Coping Skills are Fundamental


A small reason why I write is therapy. Not that I intended to do that, at least not at first. For a while in the middle, and even occasionally today, it can help me process some of my own difficult feelings. But the reality is writing can only do so much. At the end of the day, we must deal with how we feel, writing or not, and being unable to face your emotions is a hard thing to get past when so much of writing is steeped in channeling difficult emotions.  

The reality is, whether it’s intended, and especially whether we expect them, all of us who write stories are going to have to deal with feelings that will be dredged up over the course of the story. And without coping skills to help us deal with those emotions, a lot of things can happen that may not be desirable. As a result, writing as therapy is limited to very specific times and formats to cope that are for me. Writing out the things that keep me up at night help me process my own feelings so that the heavy scenes don’t destroy me. Those handy coping skills thus have their own chance to shine. Thoss skills I’ve been cultivating over the years have helped me deal with a lot of unexpected emotions because some of the topics I deal with trigger my own feelings about them. Part of it is my own history of trauma, but part of it is some topics are just difficult to parse without good coping skills to work through the feelings. Topics like death and suffering are difficult for many, but being an author puts me into a position where I must be able to deal with them if I want to succeed.  

So what are these magical coping skills I keep referencing anyway? Well, keeping in mind that they look different for everyone, after a difficult part I make space for myself and my own feelings. Maybe that means reading in bed. Maybe it means taking a hot shower or bath. A good meal that I don’t have often can help on occasion (though I don’t typically indulge in food every time I get triggered.) Or I’ll watch something lighthearted that I’ve seen a dozen times or more, to help soothe myself. Sometimes too I’ll lean onto my writing skills and write about my feelings and why I think I’m feeling them. This is not an exhaustive list, of course, and whether these work for you or not I can’t say. All I know is I’ve spent years trying out different ones to see what I vibed with the most. Coping skills aren’t something that will produce results overnight, and as a result you have to keep using them. But the more you do them, the more effective they’ll become.  
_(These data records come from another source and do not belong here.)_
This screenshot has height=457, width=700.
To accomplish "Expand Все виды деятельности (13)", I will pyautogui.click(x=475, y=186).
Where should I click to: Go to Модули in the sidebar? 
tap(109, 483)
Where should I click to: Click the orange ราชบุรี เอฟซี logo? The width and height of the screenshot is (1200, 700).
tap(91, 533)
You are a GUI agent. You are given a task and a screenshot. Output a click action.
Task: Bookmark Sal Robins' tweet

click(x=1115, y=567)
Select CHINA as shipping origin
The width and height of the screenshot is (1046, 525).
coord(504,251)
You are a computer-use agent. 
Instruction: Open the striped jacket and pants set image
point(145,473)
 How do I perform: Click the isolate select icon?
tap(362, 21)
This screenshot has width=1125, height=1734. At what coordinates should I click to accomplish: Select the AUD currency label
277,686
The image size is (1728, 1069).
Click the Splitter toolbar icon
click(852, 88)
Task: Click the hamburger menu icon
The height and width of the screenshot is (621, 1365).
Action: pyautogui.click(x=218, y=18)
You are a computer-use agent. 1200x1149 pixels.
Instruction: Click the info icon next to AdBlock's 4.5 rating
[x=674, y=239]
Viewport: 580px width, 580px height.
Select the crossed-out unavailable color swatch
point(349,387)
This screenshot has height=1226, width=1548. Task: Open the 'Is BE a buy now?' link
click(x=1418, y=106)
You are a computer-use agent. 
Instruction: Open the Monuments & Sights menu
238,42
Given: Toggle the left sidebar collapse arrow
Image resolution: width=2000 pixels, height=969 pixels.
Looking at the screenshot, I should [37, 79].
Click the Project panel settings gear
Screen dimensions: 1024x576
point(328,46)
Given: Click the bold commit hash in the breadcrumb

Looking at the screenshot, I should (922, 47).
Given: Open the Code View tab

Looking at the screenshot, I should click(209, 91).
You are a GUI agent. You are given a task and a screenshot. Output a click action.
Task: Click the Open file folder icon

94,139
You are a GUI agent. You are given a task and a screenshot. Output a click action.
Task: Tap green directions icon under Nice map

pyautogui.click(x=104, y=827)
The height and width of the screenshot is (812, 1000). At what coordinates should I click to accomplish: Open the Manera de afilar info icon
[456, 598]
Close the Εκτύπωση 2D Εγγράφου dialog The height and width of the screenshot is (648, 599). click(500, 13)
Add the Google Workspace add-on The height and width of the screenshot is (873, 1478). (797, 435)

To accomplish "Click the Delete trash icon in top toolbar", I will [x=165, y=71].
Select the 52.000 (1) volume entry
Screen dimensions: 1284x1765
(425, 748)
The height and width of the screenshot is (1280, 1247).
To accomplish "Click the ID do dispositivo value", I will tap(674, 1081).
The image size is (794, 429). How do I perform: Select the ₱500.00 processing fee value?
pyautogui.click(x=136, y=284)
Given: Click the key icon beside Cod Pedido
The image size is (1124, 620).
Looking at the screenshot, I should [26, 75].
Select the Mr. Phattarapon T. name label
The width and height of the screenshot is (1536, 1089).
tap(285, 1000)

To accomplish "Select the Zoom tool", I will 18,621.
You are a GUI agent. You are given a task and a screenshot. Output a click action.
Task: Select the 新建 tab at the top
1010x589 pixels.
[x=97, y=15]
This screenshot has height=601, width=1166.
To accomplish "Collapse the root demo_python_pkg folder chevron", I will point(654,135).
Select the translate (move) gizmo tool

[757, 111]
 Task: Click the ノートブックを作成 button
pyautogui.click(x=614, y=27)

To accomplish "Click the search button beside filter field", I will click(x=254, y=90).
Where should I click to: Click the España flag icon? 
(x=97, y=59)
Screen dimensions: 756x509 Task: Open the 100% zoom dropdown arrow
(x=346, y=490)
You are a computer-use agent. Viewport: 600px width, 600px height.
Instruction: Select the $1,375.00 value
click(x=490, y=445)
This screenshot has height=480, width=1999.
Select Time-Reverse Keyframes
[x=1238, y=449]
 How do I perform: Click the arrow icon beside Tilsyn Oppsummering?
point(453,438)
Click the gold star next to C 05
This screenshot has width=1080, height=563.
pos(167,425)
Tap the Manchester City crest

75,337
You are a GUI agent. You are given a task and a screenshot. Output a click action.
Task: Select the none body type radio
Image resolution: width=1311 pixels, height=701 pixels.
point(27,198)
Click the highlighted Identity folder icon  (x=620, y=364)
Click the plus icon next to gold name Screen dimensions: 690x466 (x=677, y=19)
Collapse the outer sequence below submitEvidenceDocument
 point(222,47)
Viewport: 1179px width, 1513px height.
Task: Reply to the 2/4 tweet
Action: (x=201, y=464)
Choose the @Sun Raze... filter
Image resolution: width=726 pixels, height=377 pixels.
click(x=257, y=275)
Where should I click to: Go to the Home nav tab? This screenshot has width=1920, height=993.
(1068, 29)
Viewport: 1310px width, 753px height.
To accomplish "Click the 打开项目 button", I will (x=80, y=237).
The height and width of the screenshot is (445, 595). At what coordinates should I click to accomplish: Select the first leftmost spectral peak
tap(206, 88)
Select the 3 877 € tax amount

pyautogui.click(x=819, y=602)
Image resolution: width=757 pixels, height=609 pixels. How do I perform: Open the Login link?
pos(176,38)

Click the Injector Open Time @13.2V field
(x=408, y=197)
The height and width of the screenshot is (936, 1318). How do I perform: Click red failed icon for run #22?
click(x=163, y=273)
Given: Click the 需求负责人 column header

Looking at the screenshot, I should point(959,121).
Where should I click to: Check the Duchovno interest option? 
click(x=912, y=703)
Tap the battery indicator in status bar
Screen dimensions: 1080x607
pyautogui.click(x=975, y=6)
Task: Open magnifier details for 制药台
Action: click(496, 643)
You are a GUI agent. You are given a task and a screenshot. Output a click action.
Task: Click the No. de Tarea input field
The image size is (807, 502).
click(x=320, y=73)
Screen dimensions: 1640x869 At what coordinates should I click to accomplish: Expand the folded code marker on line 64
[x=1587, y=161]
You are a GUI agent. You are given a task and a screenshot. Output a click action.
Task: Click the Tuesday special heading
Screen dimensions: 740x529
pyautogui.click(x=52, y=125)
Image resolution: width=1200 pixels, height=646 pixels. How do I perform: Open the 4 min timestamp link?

At the end of the day art might come from a place of darkness and pain, but that doesn’t mean we have to stay there. It’s in my own not-so-humble opinion that, while writing can both be born from pain and be a way to cope with it, in order to be our best selves we have to put the work into becoming just that. Writing is a tool that can help, but if you truly want to be good at it you must be willing to face the darkness you carry. We all have parts of ourselves that live in the shadows, but it’s our job to shine the light into them as best as we can to hopefully chase that darkness away. Because if we don’t, none of us will get very far in life.